This project provides open-source YARA rules for the detection of malware and malicious files. the anti-virus industry prefers names for a threat. This is my attempt to publish signatures as numbers. Since I find the naming of threats to be confusing and misleading I am attempting to locate threats in a phase-space so that their relationships can be measured, visualized and scientifically described.
Each YARA signature in this archive is organized by a prefix and a 64 bit integer. The prefix is an index into file size and file type while the suffix is a 64 bit coordinate in a multi dimensional hyper space. Within a prefix, edit distance may be used to understand how two clusters relate to each other.
The Starting Problem
The basis of this research and this contribution to internet security is the idea of the Starting Problem which derives itself from Turing complete machines halting problem documented by Allen Turing in 1936. The staring problem I am defining thus: Knowing if a program should be allowed to run without running the program. My solution is to run about 4% of programs and by running them infer if the other 96% should be allowed to run.
Icewater is the project that clusters and sorts things on the interent. Icewater writes these rules in the hope that they are a compact form of transmitting knowledge regarding programs that should have their evil-bit set :)

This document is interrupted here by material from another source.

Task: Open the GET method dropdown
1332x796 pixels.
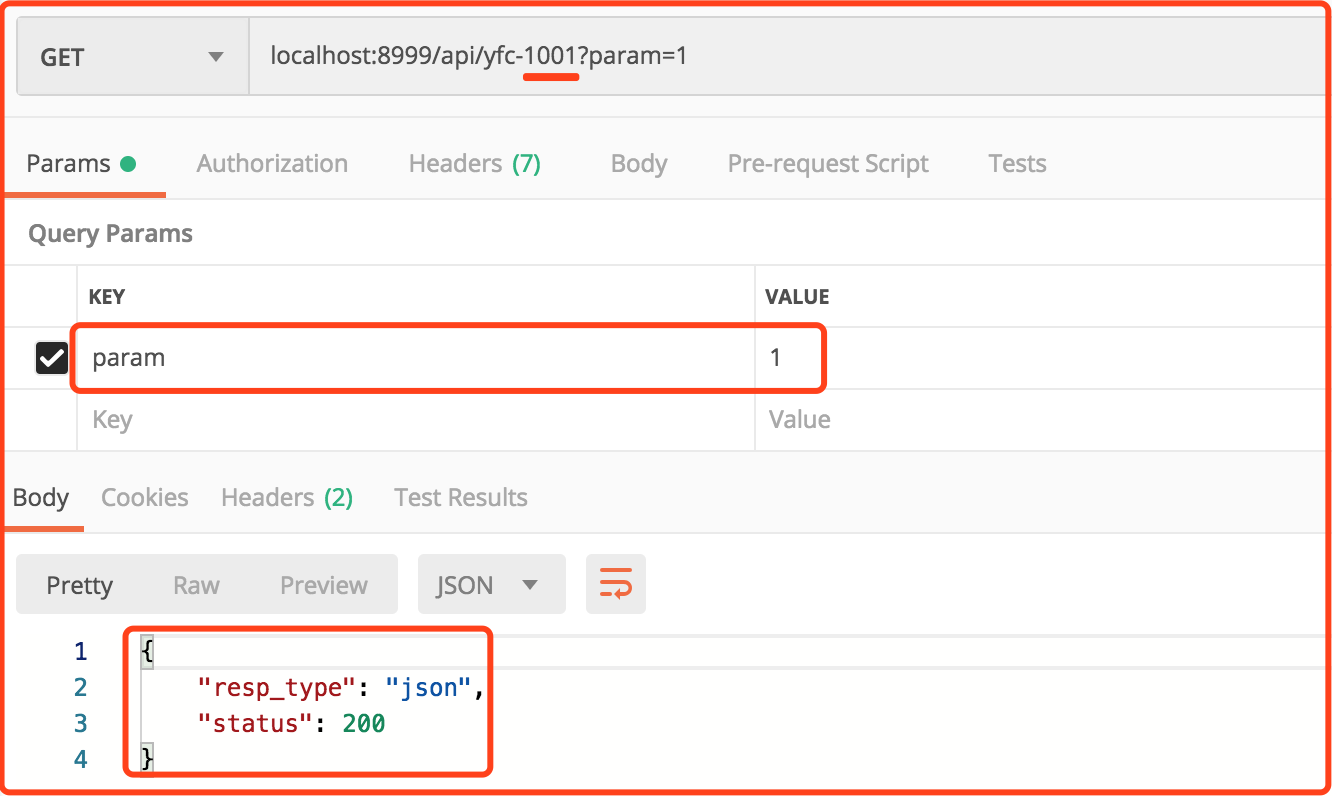Action: pyautogui.click(x=132, y=58)
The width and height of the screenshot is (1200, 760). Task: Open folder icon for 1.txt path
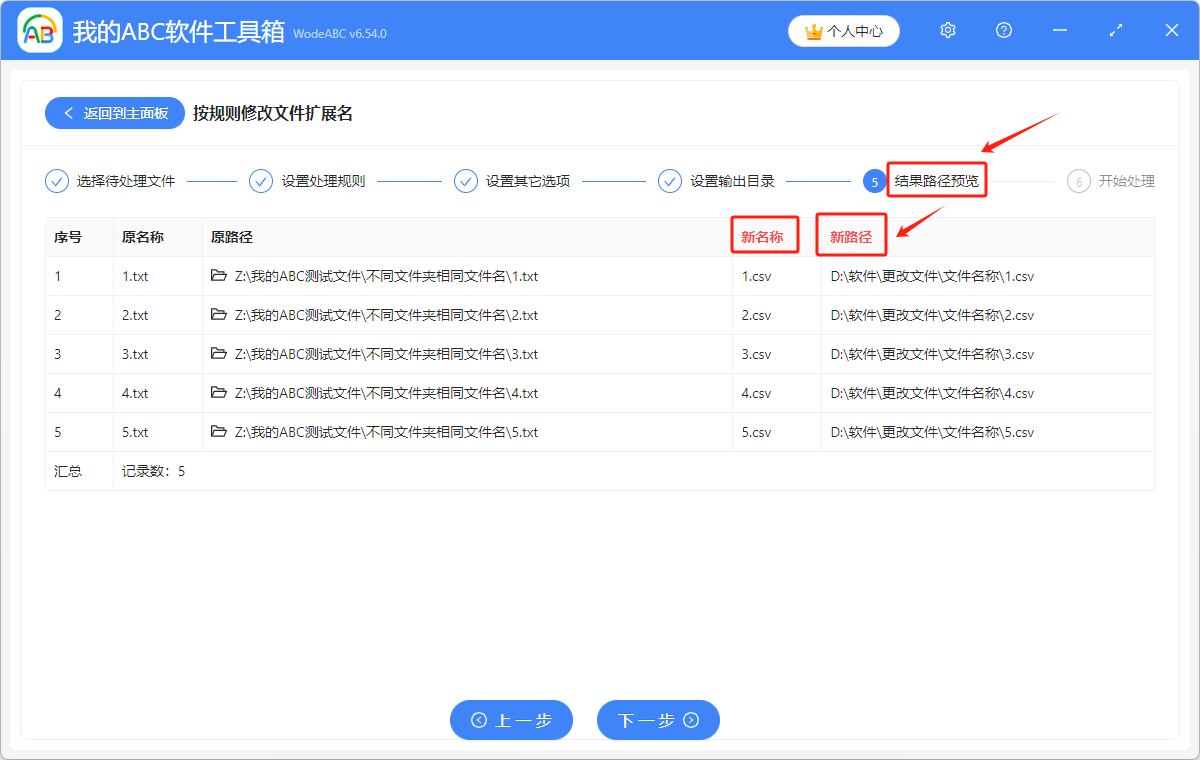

How these rules get written
Icewater clusters malicious objects on the internet and when it has enough information about these objects it will publish a YARA rule that can be used to detect the threat. Since I am generally annoyed with the state of internet security I am publishing many of the rules Icewater writes.
Each rule leverages the hash module of the YARA tools. I provide an offset into a file and the amount of data that you should hash and the hash algorithm. I choose MD5 because it is fast and most folks dislike it because of the possibility of collision. If you think I should choose a different hashing algorithm please explain over beers.

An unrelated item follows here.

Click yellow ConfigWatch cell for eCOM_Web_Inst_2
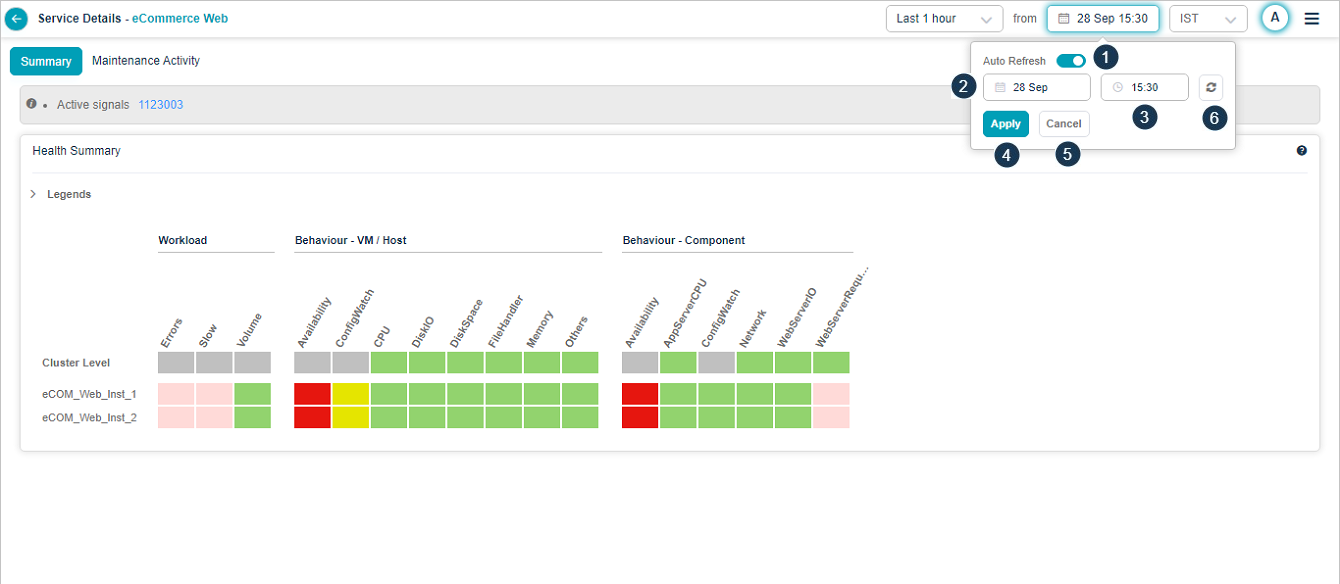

Each rule is tested against the cluster that it is written from and against part of our larger data set. The rule should fire only for its cluster or a neighbor cluster that both have the same "family." Rules that pass these qualifications are published in this archive. Rules that fail these tests are used to inform the process and debug the systems that generate the rules. If you find a rule that is missing its target please let me know, contact details are below.
Is Icewater a form of Artifical Intelligence?

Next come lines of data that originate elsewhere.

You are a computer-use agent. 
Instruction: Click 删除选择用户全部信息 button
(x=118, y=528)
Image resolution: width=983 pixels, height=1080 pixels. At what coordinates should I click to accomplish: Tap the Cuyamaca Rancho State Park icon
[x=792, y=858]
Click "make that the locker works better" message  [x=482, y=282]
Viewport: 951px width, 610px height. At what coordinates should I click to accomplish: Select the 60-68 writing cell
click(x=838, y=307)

Yes, if you are a VC -- Icewater is based off a kind of mathematics that is used to describe the physical world, much like the math that we use for training AI. Icewater uses the same algorithms all Eukaryote (any cell that has a nucleus) use to organize their DNA. If you don't think binaries either in PE or COFF format are like DNA... Well, they are. You are a robot -- get used to it.
Remember Icewater writes the rules, I just write the part that writes Icewater, but I didn't write the algorithm -- nature did.
My goal for this project is to place a large quantity of YARA rules into the network security community that it measurably effects global cybersecurity. Please let me know when you think I'm getting close to my goal.
Pay close attention to the RIL (Rick's Internet License) is is similar to the BSD with a 3rd clause that requires that if you use these rules and know me in physical space, you may need to acknowledge that you use these rules. I do enforce the license at public and private events.